If you have travel plans for this summer that will require a passport, you’re more than likely too late to get one in time. But if your plans are for late 2023, or even next year, the U.S. State Department has started a new way to process passport applications.
The State Department is holding what it calls special passport acceptance fairs.
Right now, the fairs are only being held in a handful of states, including California, Connecticut, Florida, Georgia, Louisiana, Massachusetts and New Jersey, over the next month or so. But new locations and dates are added to the list every week.
You can find locations for the fairs on the State Department’s website.
Officials said the passport fairs will only process routine and expedited services. Urgent processing can only be done at a passport agency or center.

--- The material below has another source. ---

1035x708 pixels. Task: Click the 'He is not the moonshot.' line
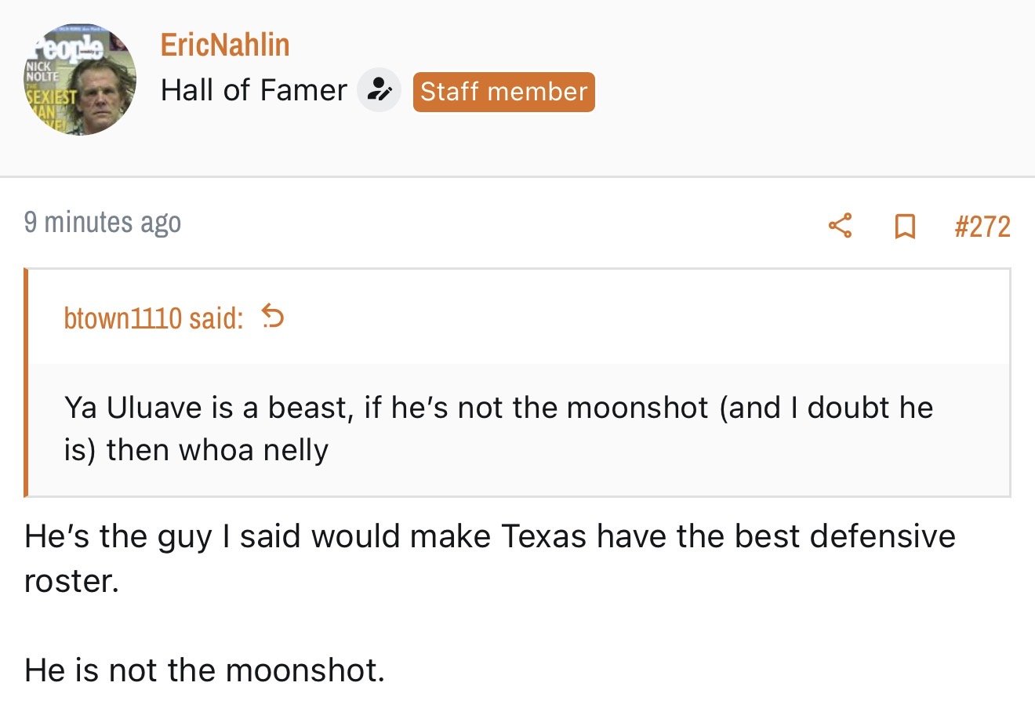(x=205, y=670)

Most of the fairs are for first-time applicants and children using Form DS-11. If you need to renew, you’re encouraged to do it by mail.
The State Department has had a backlog of passports because people are traveling once again after the COVID-19 pandemic but the government doesn’t have enough employees to process the paperwork, The Associated Press reported.
The agency receives about 500,000 applications every week. Last year, it issued 22 million passports and it is on track to exceed that amount this year.
As of March, the most recent date posted by the State Department, routine processing takes 10 to 13 weeks. Expedited processing is seven to nine weeks.
To check the status of your passport processing, visit the online passport system if you applied in person or by mail. If you renewed online before that system was put on pause, visit your MyTravelGov account.
Approximately 46 per 100 people in the U.S. last year had a passport, up from three per 100 people in 1989, the AP reported.